In his book, Barkham looks at all the research and speaks to people on both
sides, including Queen guitarist Brian May who leads the anti-cull movement, and
the results are clear. Every mainstream scientist accepts badgers can transmit
TB to cows but this does not mean a cull is the logical way to deal with it. Not
only are culls fairly ineffective but, as Barkham points out, the science is not
the main driving force anyway.
"The cull is a sop to the people in the countryside who would like the hunting
with dogs act repealed," says Barkham. "However, David Cameron and the Tories on
the back benches know that they can't get that through Parliament - they haven't
got the numbers - but they can at least show they are on the side of the country
person. It's symbolic politics. They're allowing farmers a little bit of
autonomy again. They're saying: 'You go and sort out the problem with badgers,
we're not a bunch of townies.'"
And there is another important point - perhaps the most important in Barkham's
book. Yes, he says, badgers can pass on TB to cows. Yes, a cull may reduce the
disease in cattle. But even if you accept all of that, there is a critical
question for farmers and the rest of us: do we want to farm in a way that is
dependent on killing one of our native animals?

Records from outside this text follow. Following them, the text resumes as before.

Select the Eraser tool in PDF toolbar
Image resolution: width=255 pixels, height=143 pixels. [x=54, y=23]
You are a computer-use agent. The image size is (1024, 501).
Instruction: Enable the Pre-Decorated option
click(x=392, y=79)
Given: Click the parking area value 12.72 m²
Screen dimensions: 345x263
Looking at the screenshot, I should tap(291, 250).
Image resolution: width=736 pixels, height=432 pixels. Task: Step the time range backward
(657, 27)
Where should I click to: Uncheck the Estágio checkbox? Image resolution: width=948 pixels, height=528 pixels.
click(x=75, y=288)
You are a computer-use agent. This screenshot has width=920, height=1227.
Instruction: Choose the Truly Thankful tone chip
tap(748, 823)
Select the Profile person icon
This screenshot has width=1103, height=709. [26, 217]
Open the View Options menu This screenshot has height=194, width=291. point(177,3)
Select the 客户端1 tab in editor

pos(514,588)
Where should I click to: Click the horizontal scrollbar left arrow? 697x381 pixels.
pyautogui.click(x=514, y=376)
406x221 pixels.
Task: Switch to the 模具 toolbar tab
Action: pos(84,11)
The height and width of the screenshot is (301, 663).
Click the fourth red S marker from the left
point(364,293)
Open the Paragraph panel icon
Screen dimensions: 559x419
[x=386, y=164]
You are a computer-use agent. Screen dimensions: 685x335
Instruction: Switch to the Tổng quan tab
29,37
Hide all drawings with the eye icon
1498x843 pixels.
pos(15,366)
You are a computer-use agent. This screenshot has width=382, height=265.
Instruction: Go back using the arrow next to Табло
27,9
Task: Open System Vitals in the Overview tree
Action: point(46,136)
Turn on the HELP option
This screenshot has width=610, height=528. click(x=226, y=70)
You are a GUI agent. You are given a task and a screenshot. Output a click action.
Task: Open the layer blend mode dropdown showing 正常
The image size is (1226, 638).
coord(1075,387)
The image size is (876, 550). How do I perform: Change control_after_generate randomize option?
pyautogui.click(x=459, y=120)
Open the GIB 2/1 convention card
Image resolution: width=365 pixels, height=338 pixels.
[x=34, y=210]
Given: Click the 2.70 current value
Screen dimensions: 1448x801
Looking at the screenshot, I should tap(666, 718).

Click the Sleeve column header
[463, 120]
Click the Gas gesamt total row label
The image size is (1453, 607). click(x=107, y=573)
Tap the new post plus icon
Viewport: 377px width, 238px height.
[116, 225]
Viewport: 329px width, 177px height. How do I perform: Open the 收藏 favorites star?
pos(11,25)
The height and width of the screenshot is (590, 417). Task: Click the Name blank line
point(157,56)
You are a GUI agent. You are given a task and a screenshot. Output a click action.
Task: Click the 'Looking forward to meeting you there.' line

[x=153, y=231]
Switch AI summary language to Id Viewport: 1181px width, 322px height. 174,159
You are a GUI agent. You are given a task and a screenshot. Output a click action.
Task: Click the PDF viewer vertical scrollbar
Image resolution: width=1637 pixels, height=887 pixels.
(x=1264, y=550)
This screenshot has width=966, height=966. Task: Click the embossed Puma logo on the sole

Barkham's answer is no and that's because he has spent so much time close up to
badgers and has fallen in love with them. His book is full of loving
descriptions of how they look - what he calls their mint-humbug faces, the dark
grey fur, bouncy and luxuriant, and the curious, dainty tail that is an amusing
anti-climax to their long bodies. It is also full of wonderful detail about how
they live in their setts. In Dumfries and Galloway alone - where we are today -
there are around 3000 setts and they are fascinating places.
A typical sett will feature 16 entrances and 57 chambers, and the badgers,
usually between five to 10 in a social group, will have excavated up to 25
tonnes of soil to create it. Inside, the badgers usually move between different
bedrooms and spend around three nights in each one (possibly because it helps
control parasites). One other curious behaviour pattern is that badgers will
bury their dead in one chamber and then seal it up.
Why they do that? Is it some kind of funeral? Is it to control infection? Which
leads to the beginning and the end of Barkham's book: the fact there is a lot we
still do not know about the badger and there is always that constant confusion
that draws some people to badgers and repels others. With a cull going on right
now in England, you could get depressed about that, but Barkham is upbeat.
We may not know what the badger really is, we may be killing a species that is
supposedly protected, but the population is rising and it is enduring, charming,
independent and beautiful.
Review by Mark Smith -
Herald Scotland - 05 October 2013
Footnote from Norma Kearton - This
wonderful book is totally absorbing, informative, factual (sometimes
distressing) and certainly
reinforces my own determination to save our badgers for future
generations.
'Badgerlands' by Patrick Barkham is published by Granta.
A new, updated paperback was published in 2014; both versions are still
available.
If you wish to purchase 'Badgerlands' from Amazon (at the time of
writing their paperback price is £9.98; Amazon prices can change up or down overnight) you
can raise a donation for B-R-A-V-E from the Company. Click on the banner below
and register with easyfundraising for free (if you haven't already done so);
check that B-R-A-V-E is your chosen cause and then, still from the easyfundraising site, click through to Amazon and
purchase as normal. The tracking from easyfundraising will 'ask' Amazon for
their donation to help B-R-A-V-E.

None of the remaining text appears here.